Read more about SGF-1000 in our previous reporting here and here.

In one call with an unidentified third party, Rhein said that he didn't even believe the substance contained growth hormone, despite being advertised that way for several years. Prosecutors said he “had not confirmed” this. Further, Rhein also seemed to have his own theories about regulatory testing.

“Just because they can test for it, it doesn't mean they will,” Rhein allegedly said. “Now if it has growth hormone, I mean, it costs them a lot of money to test. A lot of money. And the second thing is, how long is something in there. Well if we're giving it five to seven days out then we're fine. It's not gonna hang around. It's – nothing hangs around long. EPO doesn't hang around that long.”

Previous documents had revealed that Rhein became worried at one point that there could be federal scrutiny of SGF-1000 because it wasn't approved by the Food and Drug Administration (FDA), and that he was part of a brainstorming session on how to avoid detection. One of the things Rhein considered was whether the drug should be renamed to something more innocuous.

“What was the [expletive] name that somebody told me? It was a good name,” he said. “It was kinda cheesy, but shit it was good, it was a one-word name, like … you know like … like Encore, something like that … Repair … RepairRx. Like Repair Treatment.”
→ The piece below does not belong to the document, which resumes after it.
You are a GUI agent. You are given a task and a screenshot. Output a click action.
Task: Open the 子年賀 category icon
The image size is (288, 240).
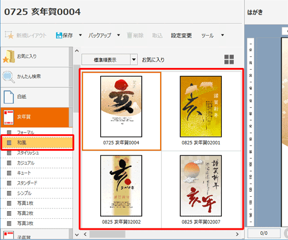(x=9, y=235)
In fact, Rhein seemed to know back in August 2019 that there was more than a potential for law enforcement to become interested in SGF-1000. Rhein learned around mid-August that Servis had been approached and questioned by law enforcement. He then called Servis assistant Henry Argueta, who was included in the first round of indictments in March 2020 but absent from a superseding indictment in November 2020. Rhein asked Argueta whether the FBI or the “DA office from Manhattan” had approached Servis. It's not clear how he knew which agencies may be involved, but he also appeared to anticipate that his vehicle may become subject to searches. He also seemed to believe Servis' phone may be tapped, asking Argueta how he could “get in touch with Jason” without making anyone suspicious.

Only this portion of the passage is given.